Dans El espacio sideral, par exemple, Martín Scaglia n’a presque pas utilisé le son original du tournage, et, en prenant comme modèle les films de Jacques Tati, il a reconstruit les moindres sons afin que tout ait l’air un peu artificiel. Toujours dans cette idée, la collaboration auprès de Melanie Schapiro, avec qui nous avons passé beaucoup de temps à réfléchir et à imaginer les multiples possibilités du film, était également vitale. En même temps, j’essaie aussi de puiser beaucoup dans d’autres disciplines, comme la musique, la danse et la mode. A cet égard, travailler avec les acteurs du film, Sofía Vitullo, Manuel Schjaer et Ana Johnston, était incroyable parce qu’ils viennent précisément de ces autres disciplines. Nous partageons notre vie quotidienne, donc d’une certaine manière, ce sont généralement elles les personnes qui m’inspirent le plus.
Pour en revenir aux influences dans le monde du cinéma, je regarde autant de films que je peux, presque comme un accro. J’aime voir tout ce qui me tombe entre les mains, sans préjugés. Quand je trouve des réalisateurs que j’aime, c’est là que je vais plus loin. Dernièrement, j’ai re-regardé les films de Claire Denis et Hou Hsiao-Hsien. Et ces derniers jours, j’ai eu beaucoup d’enthousiasme pour Jean Painlevé, dont les documentaires ont quelque chose de musical, ludique et plastique que je trouve très attrayant.

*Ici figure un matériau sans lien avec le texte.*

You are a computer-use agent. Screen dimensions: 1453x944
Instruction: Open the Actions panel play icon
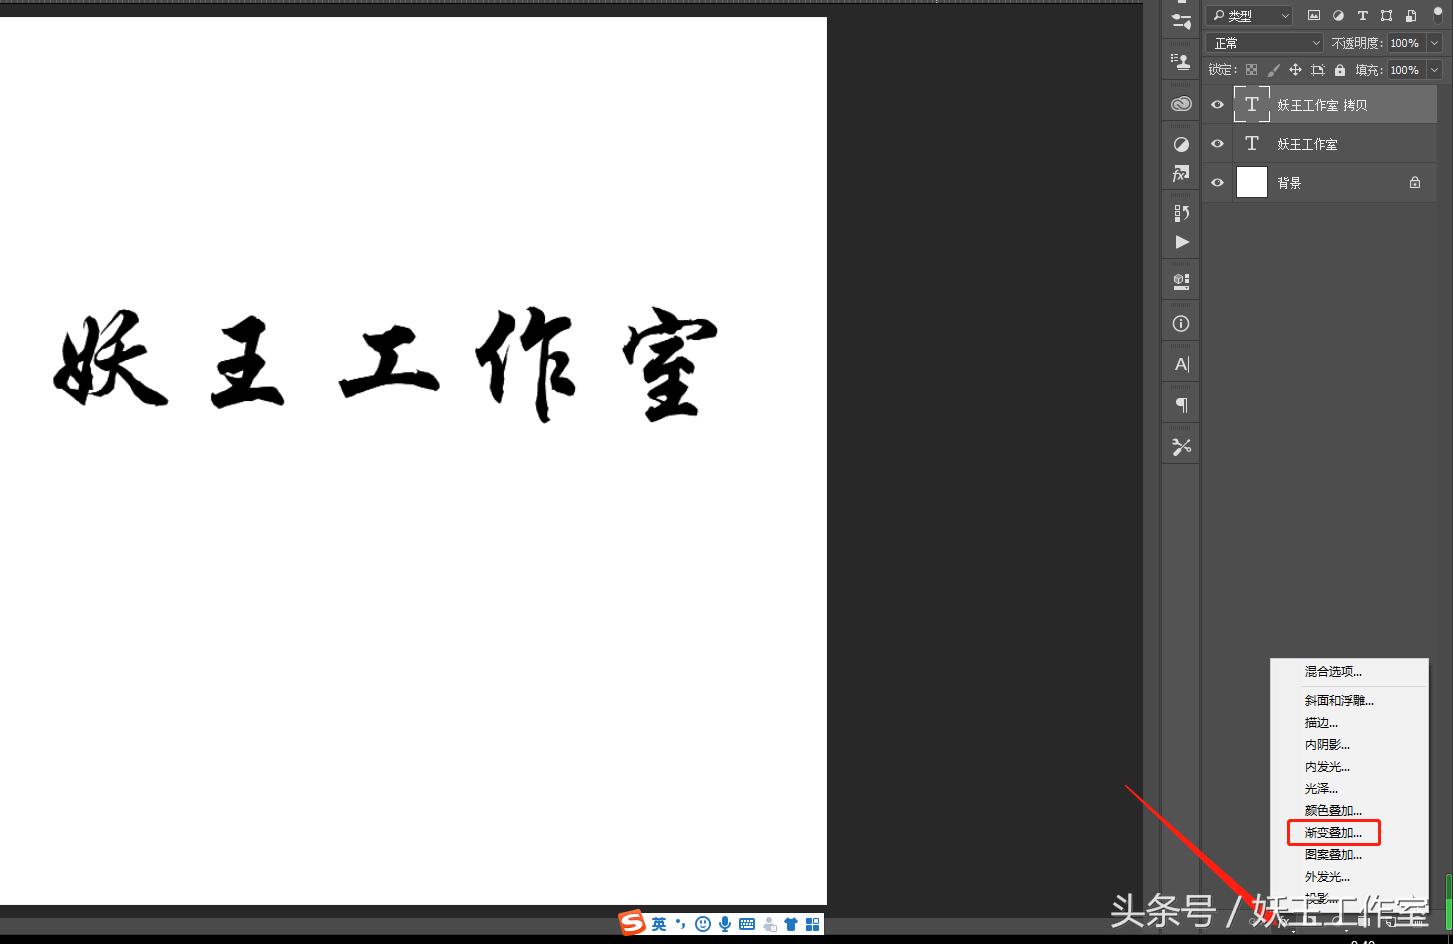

Quelle est la dernière fois où vous avez eu le sentiment de voir quelque chose de neuf, de découvrir un nouveau talent ?
Je ne pense généralement pas en termes de découverte de talents, plutôt en termes de trouver des formes qui m’excitent; en fait la plupart des fois où j’ai découvert un “nouveau réalisateur”, c’était quelqu’un avec une carrière déjà énorme. L’année dernière, par exemple, je suis tombé sur les films de Heinz Emigholz qui ont eu un grand impact sur moi; cette relation entre le cinéma et l’espace, cette façon de construire les cadres et de générer un récit à partir de l’architecture me semblait géniale. J’ai aussi vu pas mal de films d’Eric Baudelaire ; chez lui, je me suis intéressé aux multiples points de départ à partir desquels il crée ses films : il peut s’agir d’une photo, d’une anecdote, d’un matériel d’archives, des locaux d’une institution.
Mais ces quêtes d’un cinéma plus contemporain sont toujours traversées par des cinéastes classiques, auxquels je reviens encore et encore, de Yasujiro Ozu à Raoul Walsh, en passant par Éric Rohmer. Plus je revois leurs films, plus je suis surpris de voir à quel point ils me semblent contemporains.
Entretien réalisé par Nicolas Bardot le 5 juillet 2021. Un grand merci à Melanie Schapiro.